For years, cell cultures have made it possible to maintain specific types of cells in the laboratory to study their physiology and the diseases developed when there are abnormalities.
But if we think of the natural state of cells within an organ, where they are organized in three dimensions forming tissues and interacting with other cell types, a monolayer of cells cultured in the laboratory is far from reality.
For this reason, attempts have long been made to cultivate organoids: three-dimentional structures formed thanks to the cells’ capacity for aggregation and self-organization, and which emulate small organs.
Organoids are three-dimensional cellular structures created in the laboratory to emulate organs.

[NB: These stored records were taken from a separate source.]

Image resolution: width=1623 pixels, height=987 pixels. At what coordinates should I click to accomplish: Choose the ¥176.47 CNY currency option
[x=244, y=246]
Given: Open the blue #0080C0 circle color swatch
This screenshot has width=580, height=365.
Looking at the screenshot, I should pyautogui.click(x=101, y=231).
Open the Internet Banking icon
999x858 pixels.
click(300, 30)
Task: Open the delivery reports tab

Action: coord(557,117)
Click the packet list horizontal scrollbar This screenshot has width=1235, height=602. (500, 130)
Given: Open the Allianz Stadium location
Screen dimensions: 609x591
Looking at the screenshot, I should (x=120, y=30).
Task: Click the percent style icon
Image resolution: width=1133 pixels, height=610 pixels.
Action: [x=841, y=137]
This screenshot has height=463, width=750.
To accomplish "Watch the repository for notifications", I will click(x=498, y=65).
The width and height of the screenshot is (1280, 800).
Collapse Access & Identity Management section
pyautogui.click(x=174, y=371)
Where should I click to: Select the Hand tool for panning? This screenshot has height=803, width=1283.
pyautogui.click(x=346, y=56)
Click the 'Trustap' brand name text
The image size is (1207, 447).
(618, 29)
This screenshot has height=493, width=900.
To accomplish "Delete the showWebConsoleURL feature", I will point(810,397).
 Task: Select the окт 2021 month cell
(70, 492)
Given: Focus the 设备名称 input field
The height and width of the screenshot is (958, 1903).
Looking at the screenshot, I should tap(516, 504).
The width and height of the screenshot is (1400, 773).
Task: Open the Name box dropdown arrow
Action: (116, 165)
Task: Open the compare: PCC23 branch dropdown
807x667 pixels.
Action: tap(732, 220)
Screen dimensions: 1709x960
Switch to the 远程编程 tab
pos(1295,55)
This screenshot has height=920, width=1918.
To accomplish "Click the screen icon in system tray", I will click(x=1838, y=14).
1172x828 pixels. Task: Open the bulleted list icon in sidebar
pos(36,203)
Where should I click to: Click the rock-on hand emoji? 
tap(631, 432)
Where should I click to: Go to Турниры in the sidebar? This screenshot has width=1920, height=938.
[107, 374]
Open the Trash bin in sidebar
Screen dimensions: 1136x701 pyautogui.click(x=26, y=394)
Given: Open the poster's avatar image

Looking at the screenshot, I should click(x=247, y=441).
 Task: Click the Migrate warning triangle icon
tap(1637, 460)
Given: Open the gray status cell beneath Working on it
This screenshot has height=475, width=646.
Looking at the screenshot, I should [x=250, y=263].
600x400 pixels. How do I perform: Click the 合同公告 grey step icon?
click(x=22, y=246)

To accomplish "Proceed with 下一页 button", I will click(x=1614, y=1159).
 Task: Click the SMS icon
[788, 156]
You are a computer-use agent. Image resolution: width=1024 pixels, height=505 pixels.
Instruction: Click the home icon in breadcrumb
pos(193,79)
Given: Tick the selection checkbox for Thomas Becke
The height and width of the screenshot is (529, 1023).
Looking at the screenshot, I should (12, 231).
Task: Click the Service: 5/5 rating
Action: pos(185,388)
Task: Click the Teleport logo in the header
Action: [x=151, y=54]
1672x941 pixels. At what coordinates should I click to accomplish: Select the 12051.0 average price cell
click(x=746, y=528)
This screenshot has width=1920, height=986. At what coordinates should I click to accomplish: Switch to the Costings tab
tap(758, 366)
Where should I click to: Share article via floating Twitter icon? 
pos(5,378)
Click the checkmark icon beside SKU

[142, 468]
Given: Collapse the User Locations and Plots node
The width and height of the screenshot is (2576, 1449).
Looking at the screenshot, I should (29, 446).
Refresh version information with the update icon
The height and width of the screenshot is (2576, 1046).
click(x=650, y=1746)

The diversity of miniature organs
There are many types of organoids – as many as organs in our body – but we can roughly distinguish them according to their origin:
- Organoids derived from adult stem cells in tissues that can regenerate. These can be cultivated for a long time under the right culture conditions. Examples of these are the organoids of the intestine or liver.
- Organoids derived from pluripotent cells, which therefore require a differentiation process. These have a limited life in culture and the best known are the brain organoids.
A step forward, but not definitive
Knowing how a given cell behaves when it is in contact with other types of cells and receives information from them, allows us to obtain results closer to those of in vivo studies carried out with patients or model organisms. Therefore, the use of organoids represents a partial alternative to the use of animals for experimentation and shortens the path of translational research.
At the Barcelona Biomedical Research Park (PRBB) there are different groups working with organoids, cultivating miniature brain, eye or lung cells. But in all cases, the life of these organoids is limited by their difficulty to generate vasculature and, therefore, to have a good transport of oxygen and nutrients, as well as to eliminate metabolic waste.
To overcome these limitations, new techniques such as fluidics or tissue culture on chip should be applied. Alternatives that are already being integrated in the experiments carried out in the PRBB, but that we still do not find in the daily routine of the laboratories.